Skip the pictures. Output only the lines below starting at the line with "Where should I" and ending at the line with "Open 'Ordering Coffee at a Café' project", both ends included, exactly as they are.

#### Records shown:
• • • •

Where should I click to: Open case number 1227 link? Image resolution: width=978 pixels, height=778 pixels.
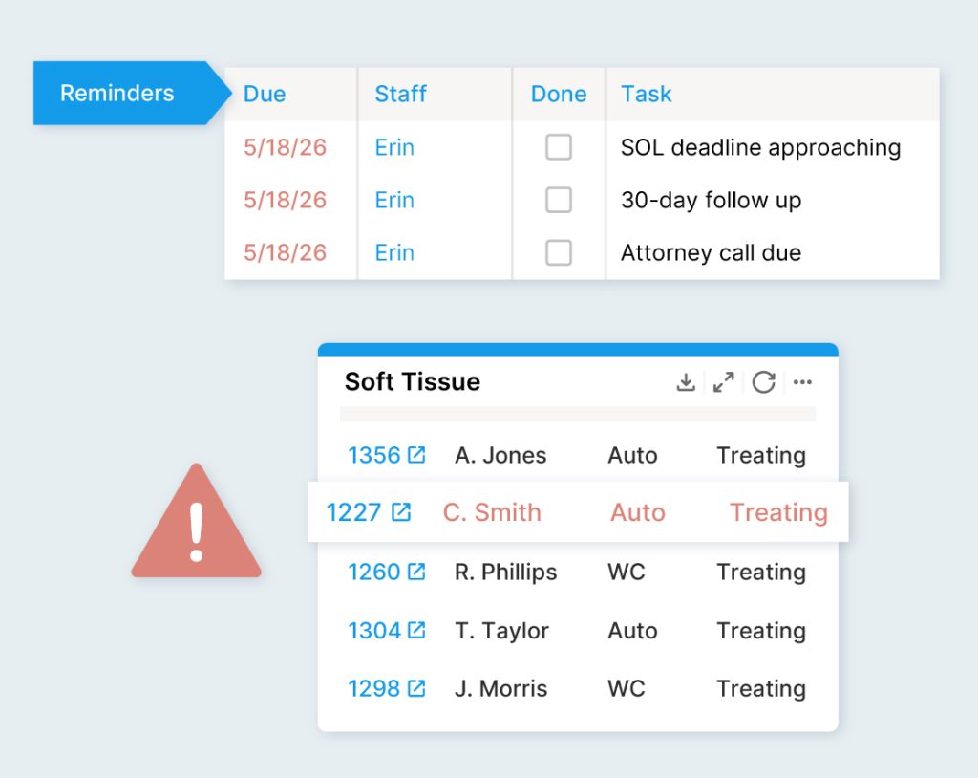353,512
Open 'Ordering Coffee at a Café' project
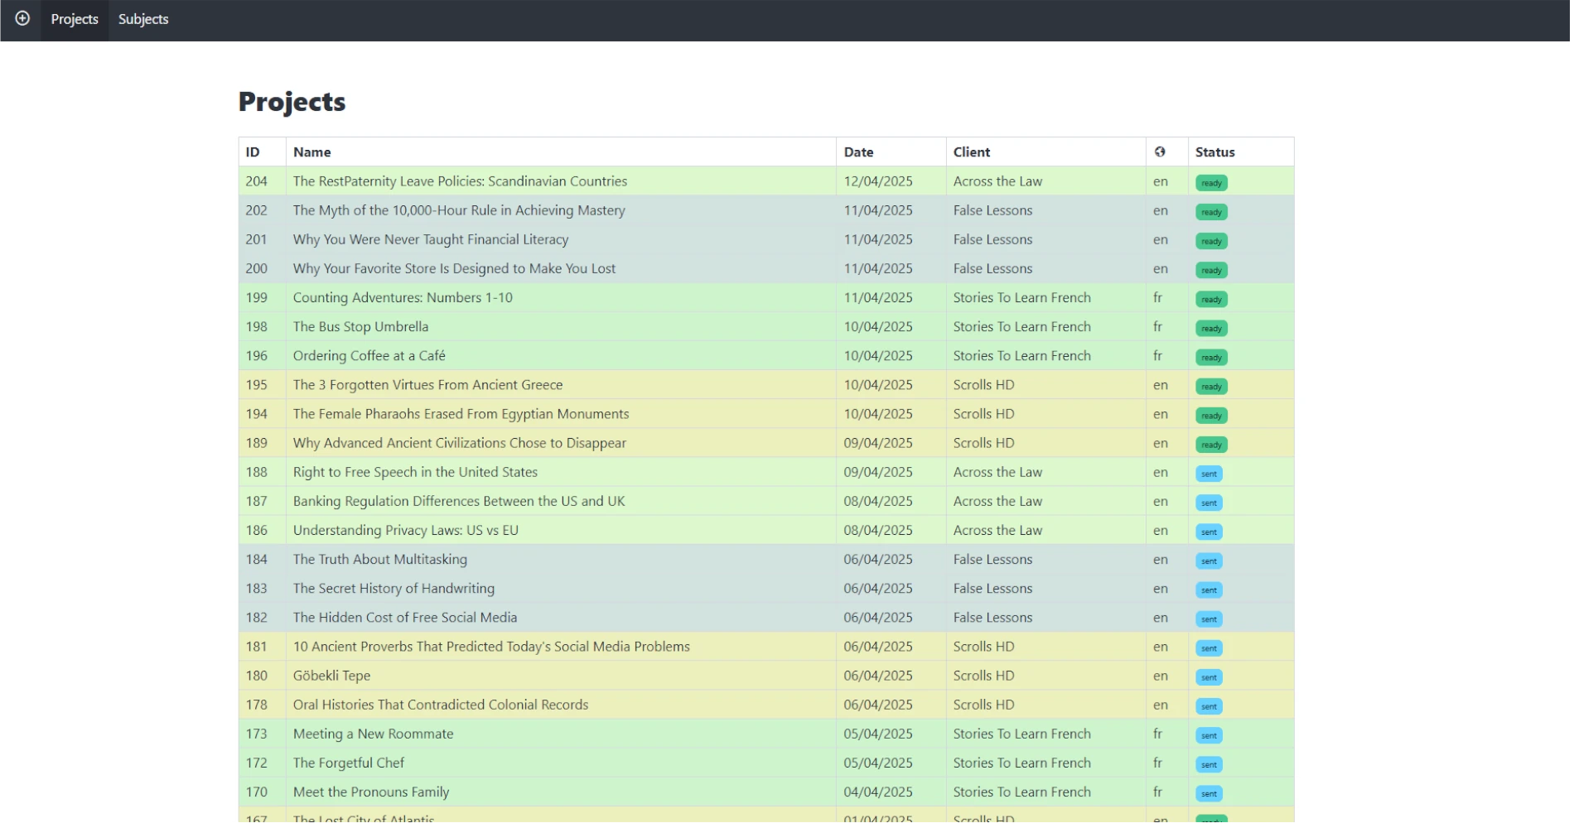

• • • •

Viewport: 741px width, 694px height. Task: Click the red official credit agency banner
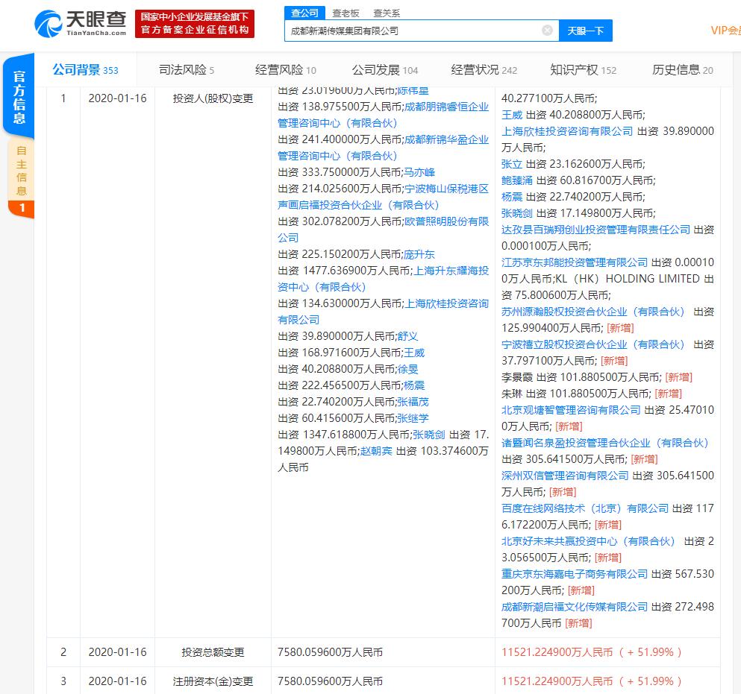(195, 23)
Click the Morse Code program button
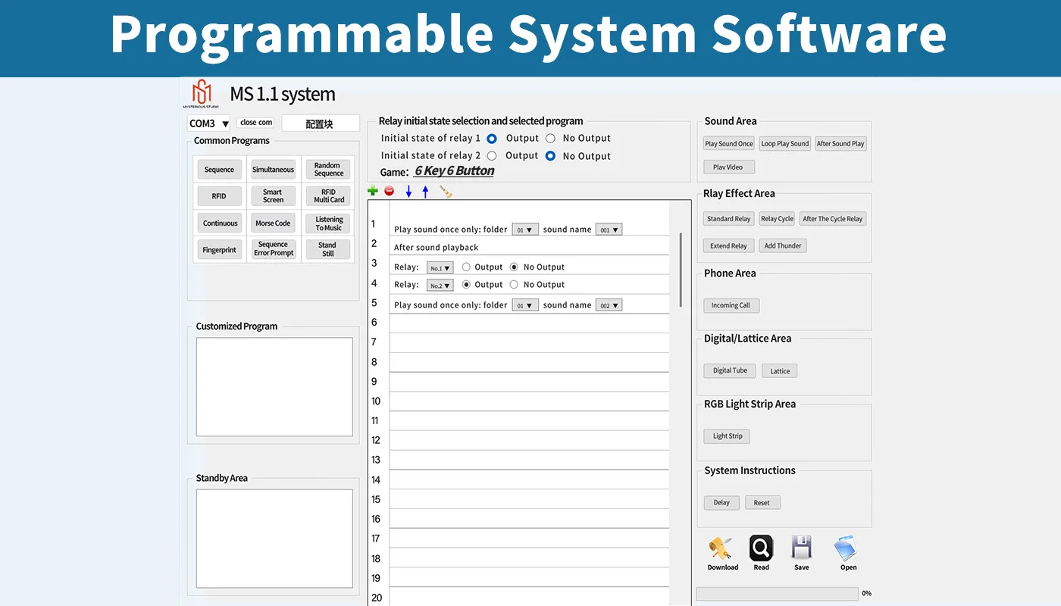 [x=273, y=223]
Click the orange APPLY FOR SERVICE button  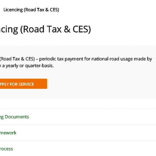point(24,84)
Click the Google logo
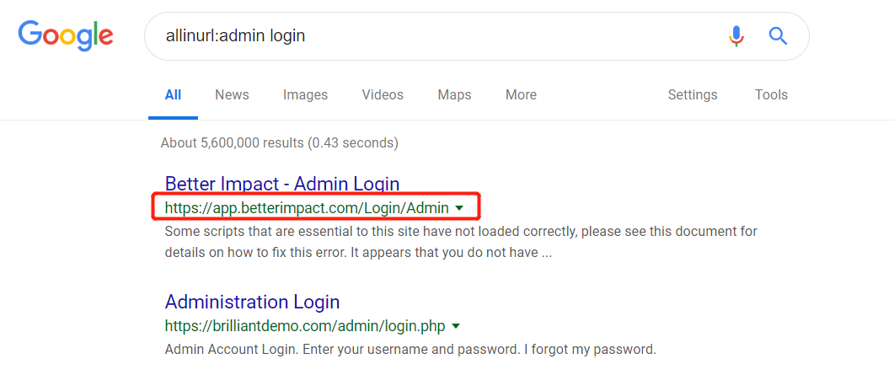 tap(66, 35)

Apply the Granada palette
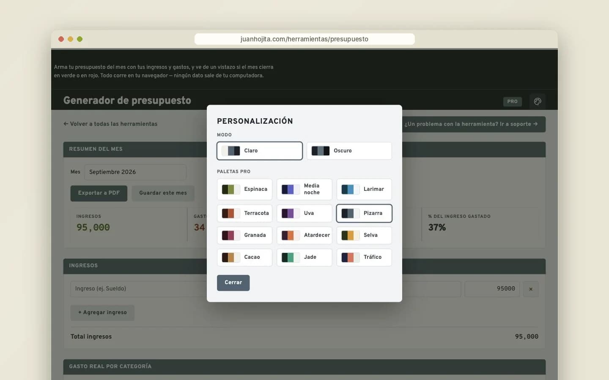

• • • •

#### Answer box:
Where should I click to: Open case number 1227 link? Image resolution: width=978 pixels, height=778 pixels.
353,512
Open 'Ordering Coffee at a Café' project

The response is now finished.